UK Government Clarifies State Pension Impact on Tax Allowance

The UK Government has issued a statement addressing how changes to tax allowance rules will affect state pensioners. This clarification followed inquiries from Liberal Democrat MP Freddie van Mierlo, who sought to understand the implications of the frozen personal allowance on those reliant on state pensions.

Currently, individuals can earn up to £12,570 without incurring income tax, a figure known as the personal allowance. This amount is set to remain unchanged until April 2028. The full new state pension, which is £230.25 per week or approximately £11,973 annually, is close to exhausting this allowance.

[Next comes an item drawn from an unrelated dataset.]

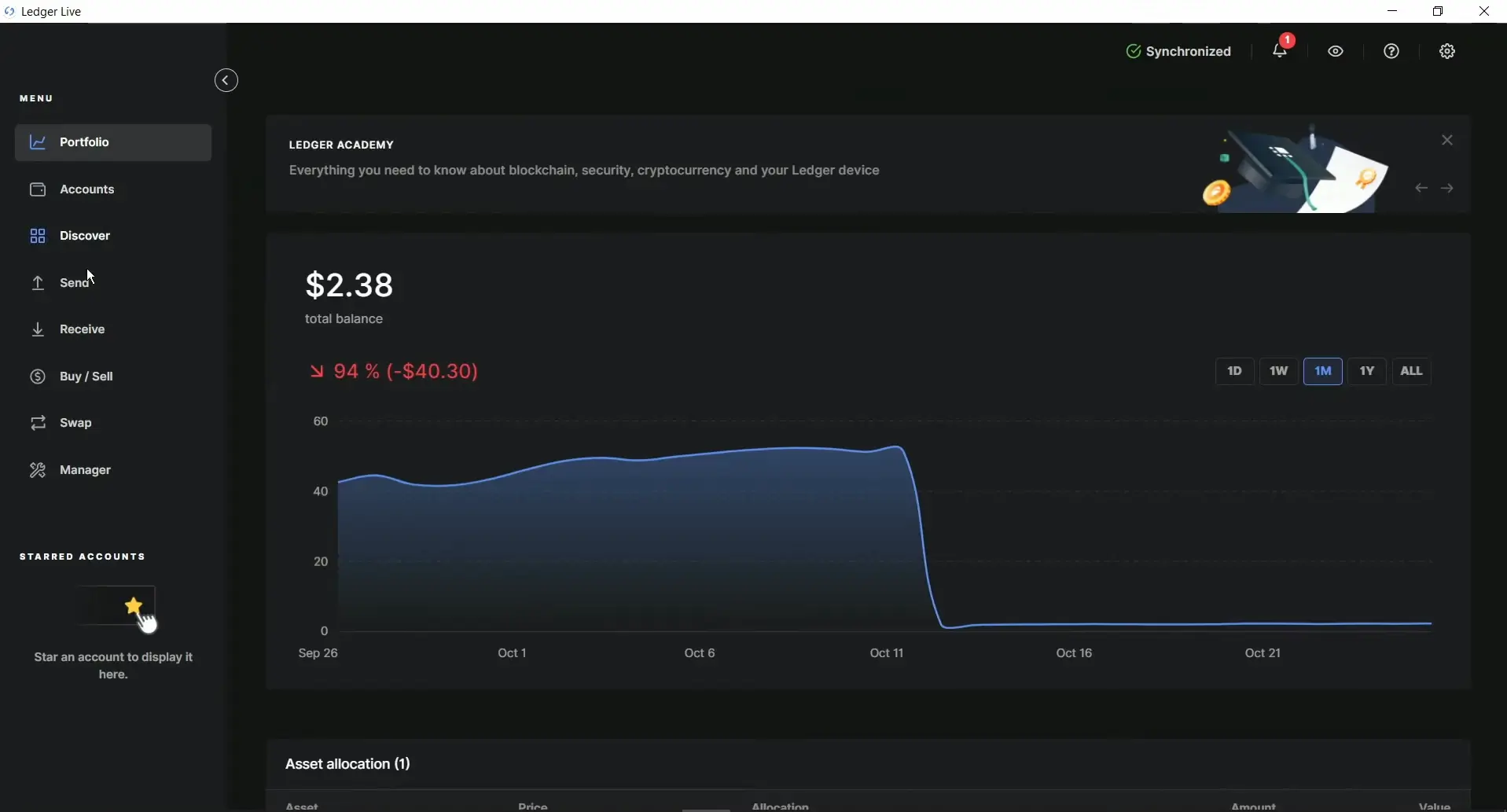This screenshot has width=1507, height=812.
Task: Click the Send upload arrow icon
Action: click(38, 283)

Next April, state pension rates are expected to increase by 4.8 percent due to the government’s triple lock policy, raising the full new state pension to £241.30 weekly, or around £12,547.60 annually. This adjustment would leave pensioners with just over £30 before surpassing the tax-free allowance.

In response to Mr van Mierlo’s queries, Treasury Minister Dan Tomlinson emphasized the government’s commitment to ensuring that older citizens can retire with dignity. He stated, “The state pension is the foundation of the support available to them.” Tomlinson noted that, according to the latest forecast from the Office for Budget Responsibility, the yearly amount of the full new state pension is projected to rise by around £1,900 over the current Parliament.

Addressing concerns about the personal allowance, Tomlinson reassured that the allowance will continue to exceed both the basic and full new state pension in the fiscal year 2025/26. He specified that this means pensioners relying solely on the full new state pension or the basic state pension, which currently stands at £176.45 weekly or £9,175.40 annually, will not be subject to income tax.

Many recipients of the older basic state pension also receive additional payments, which can further enhance their financial situation. State pension payments are adjusted every April under the triple lock policy, which guarantees an increase based on the highest of inflation, average earnings growth, or a minimum of 2.5 percent.

This recent clarification from the UK Government underscores the ongoing efforts to address the financial stability of pensioners, ensuring that they receive adequate support during retirement years.